Harnessing the Power of Serverless Runtimes for Large-Scale Optimization
Aytekin, Arda, Johansson, Mikael
The event-driven and elastic nature of serverless runtimes makes them a very efficient and cost-effective alternative for scaling up computations. So far, they have mostly been used for stateless, data parallel and ephemeral computations. In this work, we propose using serverless runtimes to solve generic, large-scale optimization problems. Specifically, we build a master-worker setup using AWS Lambda as the source of our workers, implement a parallel optimization algorithm to solve a regularized logistic regression problem, and show that relative speedups up to 256 workers and efficiencies above 70% up to 64 workers can be expected. We also identify possible algorithmic and system-level bottlenecks, propose improvements, and discuss the limitations and challenges in realizing these improvements.
A Flexible and Efficient Algorithmic Framework for Constrained Matrix and Tensor Factorization
Huang, Kejun, Sidiropoulos, Nicholas D., Liavas, Athanasios P.

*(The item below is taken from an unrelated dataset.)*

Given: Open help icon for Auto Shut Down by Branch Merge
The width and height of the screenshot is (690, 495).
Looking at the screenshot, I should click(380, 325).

We propose a general algorithmic framework for constrained matrix and tensor factorization, which is widely used in signal processing and machine learning. The new framework is a hybrid between alternating optimization (AO) and the alternating direction method of multipliers (ADMM): each matrix factor is updated in turn, using ADMM, hence the name AO-ADMM. This combination can naturally accommodate a great variety of constraints on the factor matrices, and almost all possible loss measures for the fitting. Computation caching and warm start strategies are used to ensure that each update is evaluated efficiently, while the outer AO framework exploits recent developments in block coordinate descent (BCD)-type methods which help ensure that every limit point is a stationary point, as well as faster and more robust convergence in practice. Three special cases are studied in detail: non-negative matrix/tensor factorization, constrained matrix/tensor completion, and dictionary learning. Extensive simulations and experiments with real data are used to showcase the effectiveness and broad applicability of the proposed framework.